Was ist mit den Bezeichnungen drop-in/non drop-in gemeint?

Drop-in-fähige Kraftstoffe sind Kraftstoffe, die sofort in der kompletten Flotte eingesetzt werden können, ohne dass Anpassungen an den Flugzeugen notwendig sind. Diese Kraftstoffe sind also mit allen heute üblichen Triebwerken kompatibel, auch den Triebwerken älterer Flugzeuge. Bei Non-drop-in-Kraftstoffen handelt es sich um Kraftstoffe, die gewisse Anpassungen erfordern, zum Beispiel bei Dichtungen. Sie sind bisher noch nicht zugelassen.

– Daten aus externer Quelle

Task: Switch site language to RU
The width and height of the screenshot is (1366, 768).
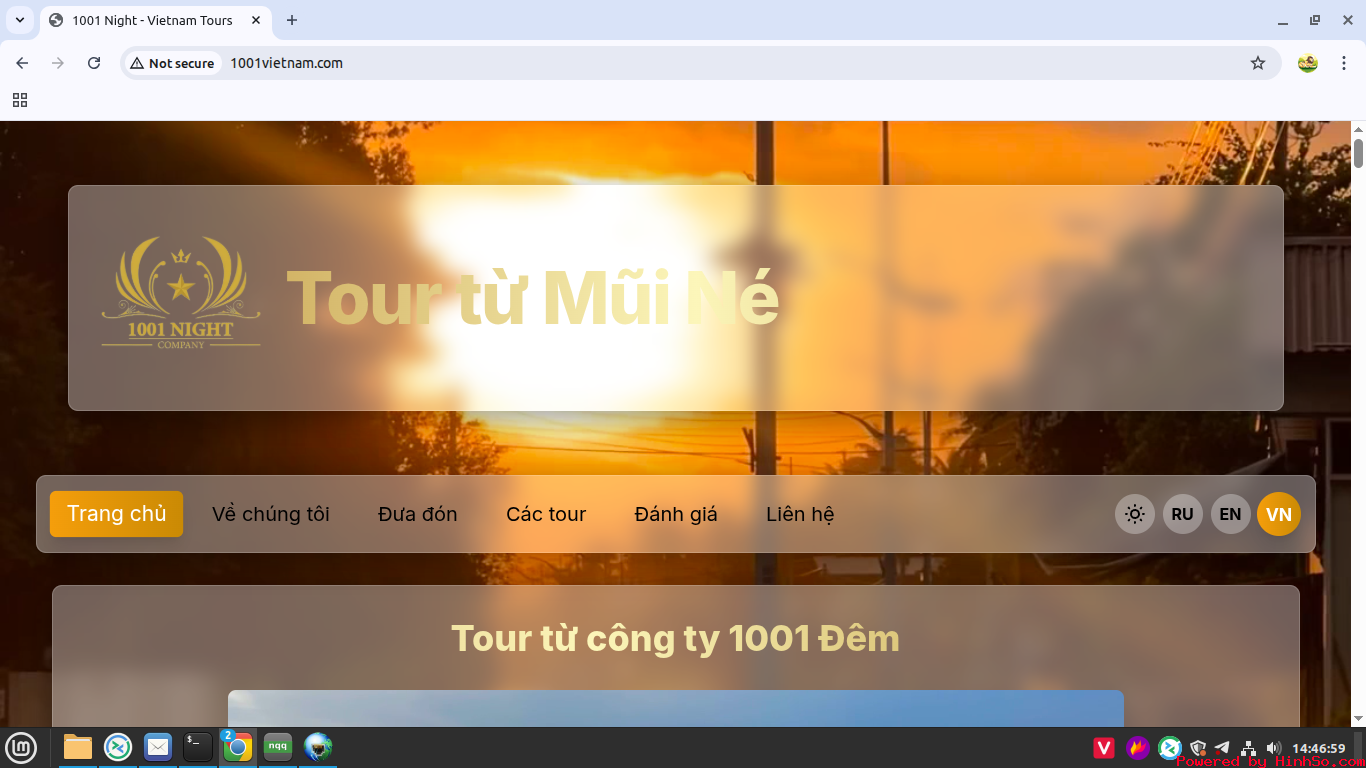Action: [x=1182, y=513]
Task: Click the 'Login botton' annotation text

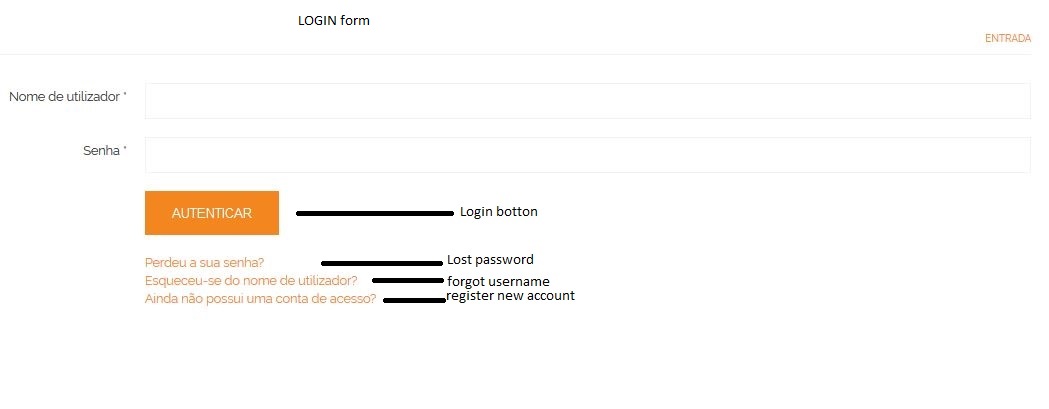Action: [x=498, y=212]
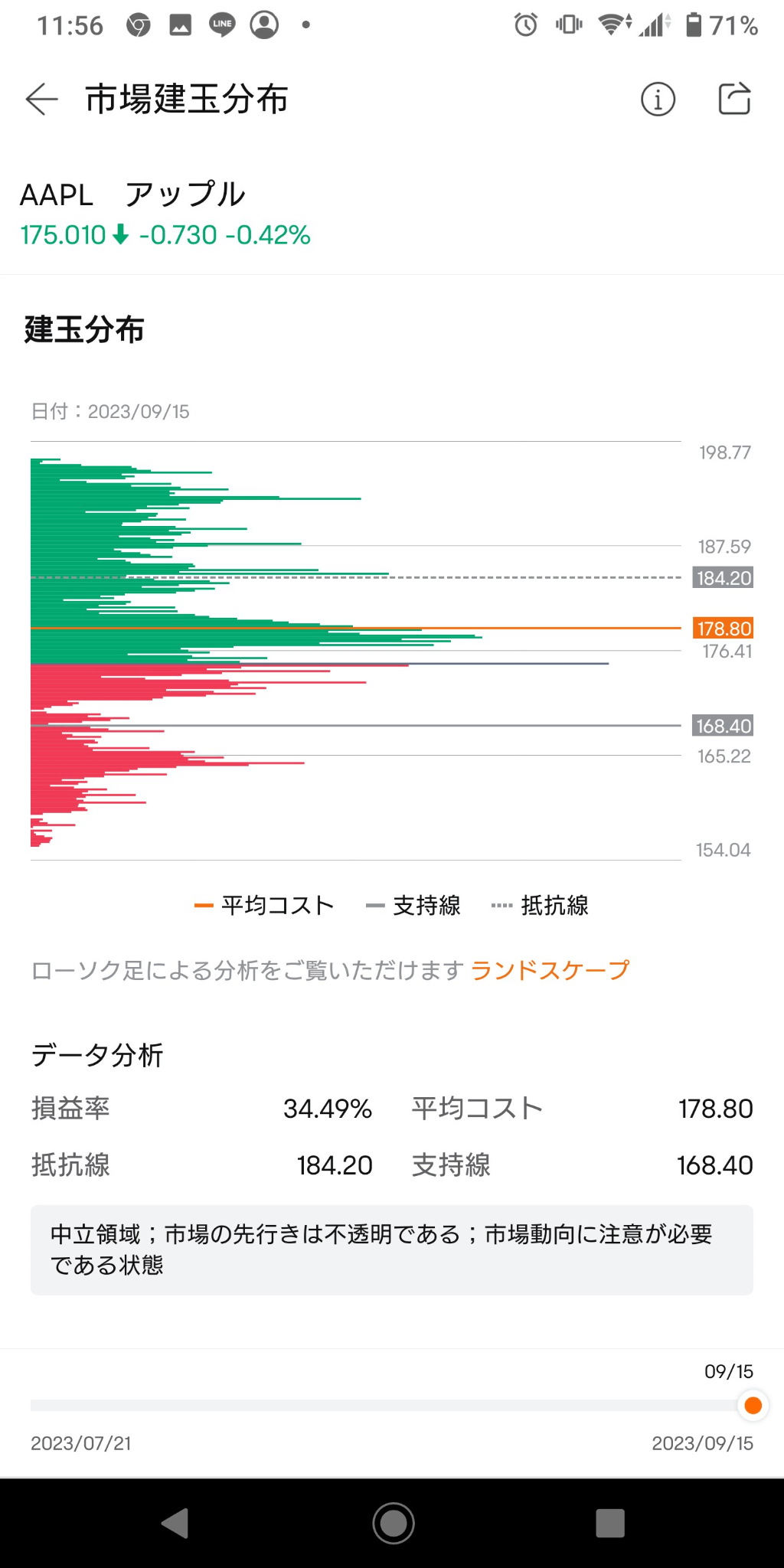Open the info circle icon
Image resolution: width=784 pixels, height=1568 pixels.
click(658, 100)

Wenn die Energiewende in diesem Bereich gelingt, wer wird davon profitieren?

Eine Welt, in der klimaverträgliches Fliegen Realität ist, geht auch mit einer anderen Struktur am Boden einher. Das hat mehrere Gründe: Da es so viele verschiedene Möglichkeiten gibt, nichtfossile Kraftstoffe zu produzieren, wird es regional unterschiedliche Lösungen geben. Heute konzentriert sich die Öl- und Gasindustrie auf 22 Länder, die 90 Prozent aller fossilen Ausgangsstoffe liefern. Die Hälfte der geförderten Menge kommt sogar aus nur fünf Ländern. Um die notwendigen Mengenan SAF zu produzieren, werden Schätzungen aus der DEPA2050-Studie zufolge 5.000 bis 7.000 Raffinerien weltweit gebraucht. Wir werden künftig also keine Monopole mehr sehen, sondern eine regional diverse Produktion. Dabei könnten rund um die Produktion 14 Millionen Jobs entstehen – nicht nur in Europa, sondern weltweit.

Der Marktanteil von SAF beträgt heute weniger als ein Prozent. Wie gelingt der Markthochlauf?

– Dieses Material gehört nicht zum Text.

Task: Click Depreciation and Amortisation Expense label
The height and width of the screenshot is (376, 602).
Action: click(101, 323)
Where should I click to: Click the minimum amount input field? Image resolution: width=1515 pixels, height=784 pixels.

Die Entwicklung hat bereits begonnen, ausgelöst durch zwei wichtige politische Entscheidungen: Die USA haben im Jahr 2021 mit der „SAF Grand Challenge“ ein Förderprogramm für die heimische Produktion von biogenem SAF aufgelegt. Bis zum Jahr 2030 sollen pro Jahr mehr als elf Milliarden Liter produziert werden. Die EU hat einen anderen Weg gewählt und im Frühjahr 2023 Quoten festgelegt. Beide Maßnahmen haben Planungssicherheit für Produzenten geschaffen – es zeigt sich, dass jetzt sowohl Start-ups als auch große Konzernein die Entstehung einer neuen Branche zu investieren beginnen.

Illustration Vielfalt im Tank
Bei der Verwendung von reinem SAF im Vergleich zu Kerosin gelangt bis zu 80 Prozent weniger Ruß in die Atmosphäre.